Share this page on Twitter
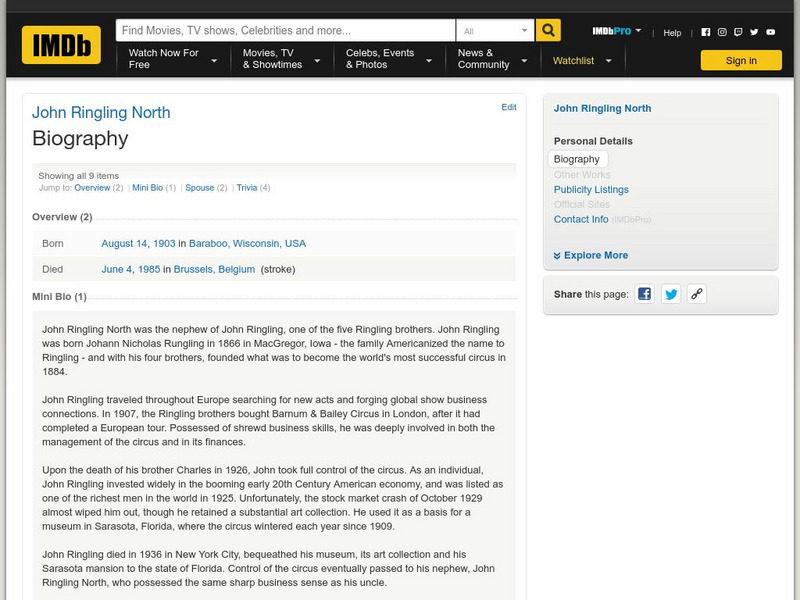The height and width of the screenshot is (600, 800). [670, 294]
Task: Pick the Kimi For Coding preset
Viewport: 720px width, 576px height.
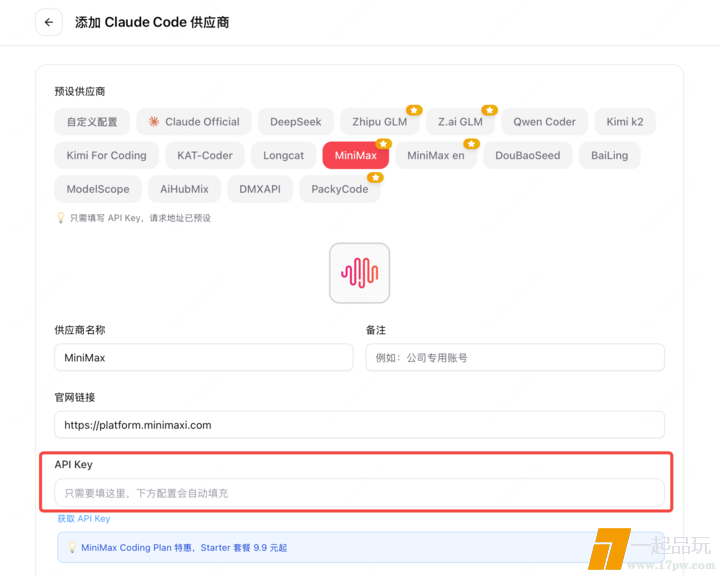Action: (106, 156)
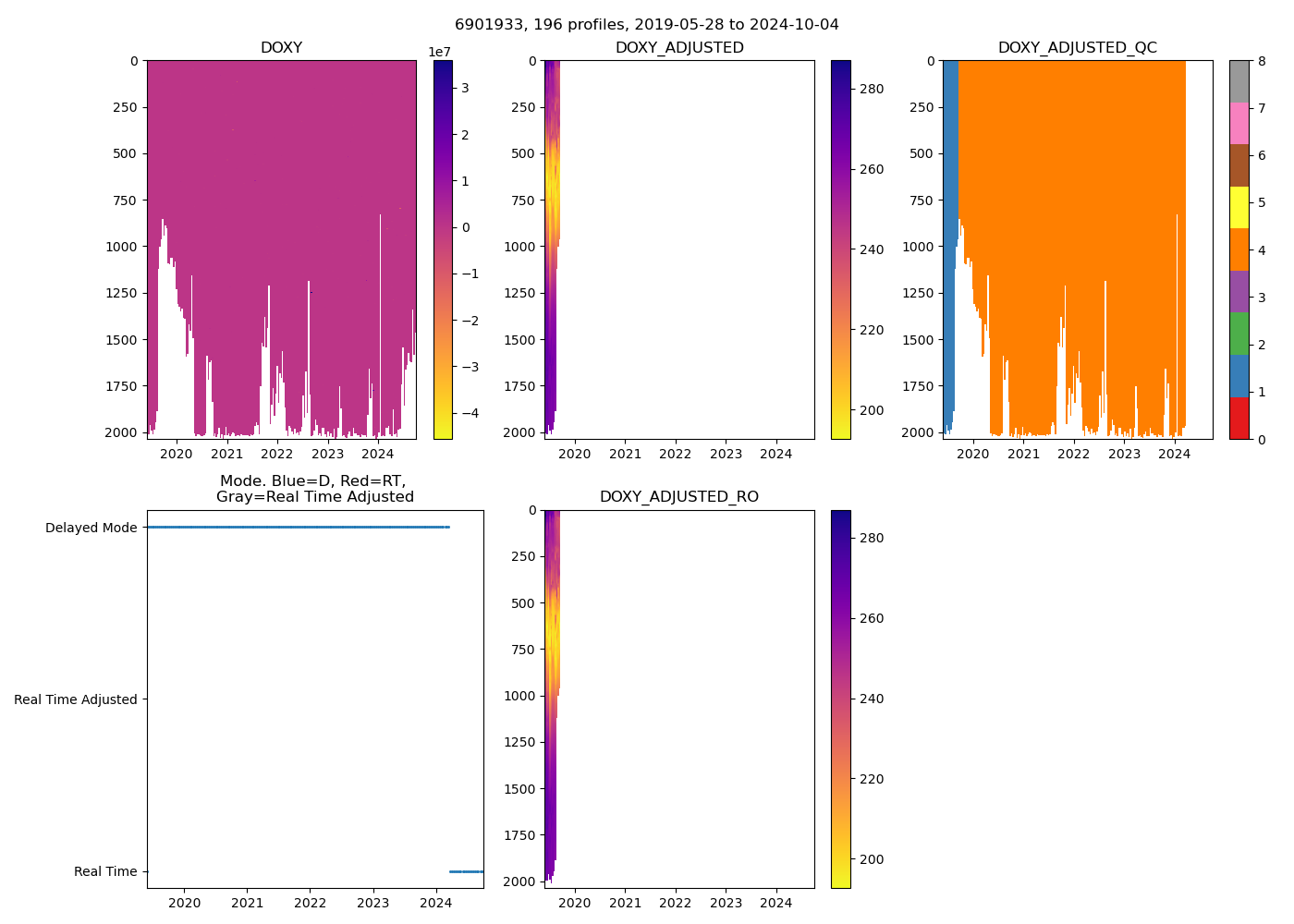This screenshot has height=924, width=1294.
Task: Click the DOXY_ADJUSTED_RO plot title
Action: pyautogui.click(x=678, y=497)
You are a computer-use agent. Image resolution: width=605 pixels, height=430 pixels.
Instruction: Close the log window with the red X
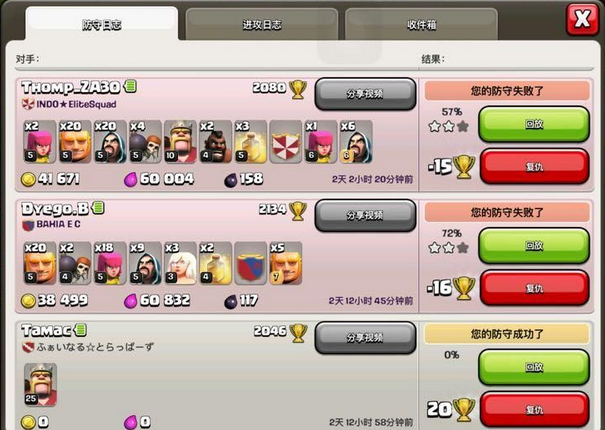click(583, 19)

WHAT THE TASK ASKS:
The expected answer is an exact copy of the lines from the one containing "You are a computer-use" through the last line of the entries above, both included, without pictures.

ANSWER TO THE PROBLEM:
You are a computer-use agent. Image resolution: width=605 pixels, height=430 pixels.
Instruction: Close the log window with the red X
click(583, 19)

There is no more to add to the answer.